***** ПРЕДЛОЖЕННЫЙ ОТРЫВОК

Не обязательно. В формуле, может быть, перескакивающей через несколько ступенек, но которая явно никому не покажется ни притянутой, ни неизвестной, можно сказать просто, что структура «фразы», какой нас учит грамматика, с субъектом, с глаголом, который служит предикатом, то есть суждением, часто еще и с объектом, это историческая формация проблематичного происхождения и велящая много о чем задуматься; особенно о том, что эта схема высказывания как суждения и не связана по сути с природой речи, и не обязательна для работы языка.

**********

-- ЧТО НУЖНО СДЕЛАТЬ --
1 > Воспроизведите дословно часть отрывка о структуре фразы, начиная со слов «Не обязательно. В» и заканчивая словами «для работы языка.».
2 > Ответьте по отрывку о структуре фразы на вопросы:
(a) Что во «фразе» служит предикатом?
(b) Какой формацией названа структура «фразы»?
(c) С чем схема высказывания как суждения по сути не связана?
Данные никак не связаны с отрывком о структуре фразы.

***** ПРЕДСТАВЛЕННЫЕ ДАННЫЕ

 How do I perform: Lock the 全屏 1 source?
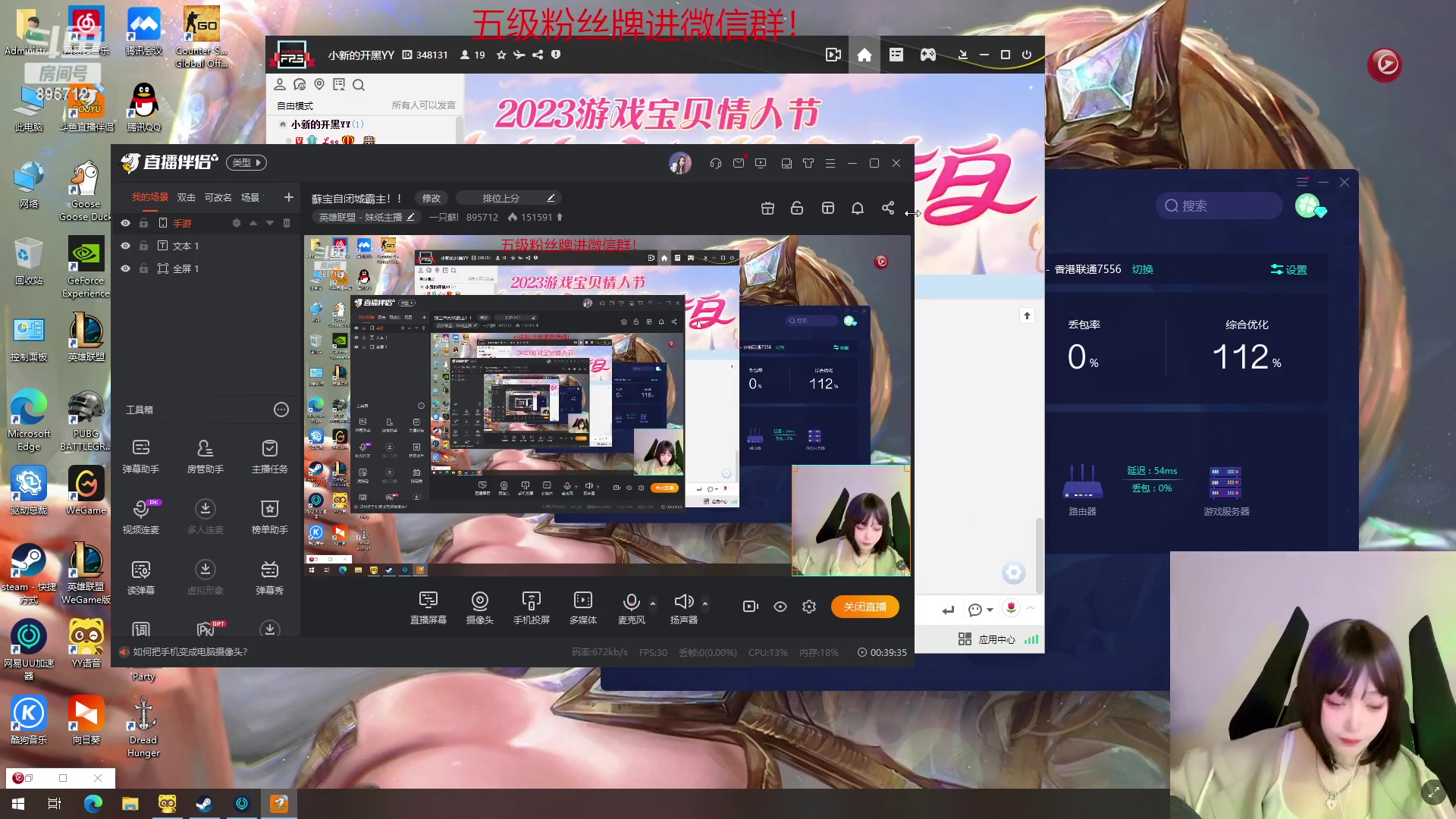pyautogui.click(x=143, y=268)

**********

-- ОТВЕТЫ К ЗАДАНИЮ --
1 >
Не обязательно. В формуле, может быть, перескакивающей через несколько ступенек, но которая явно никому не покажется ни притянутой, ни неизвестной, можно сказать просто, что структура «фразы», какой нас учит грамматика, с субъектом, с глаголом, который служит предикатом, то есть суждением, часто еще и с объектом, это историческая формация проблематичного происхождения и велящая много о чем задуматься; особенно о том, что эта схема высказывания как суждения и не связана по сути с природой речи, и не обязательна для работы языка.

2 >
(a) Глагол, то есть суждение.
(b) Исторической формацией проблематичного происхождения.
(c) С природой речи.